> [Exercise]: Please count how many of the lines below contain the string "Solutions", treating uppercase and lowercase letters as different, and reply with only the number.

> [Extracted information]:
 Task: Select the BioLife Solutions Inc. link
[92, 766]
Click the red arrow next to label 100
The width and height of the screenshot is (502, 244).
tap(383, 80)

> [Complete output]: 1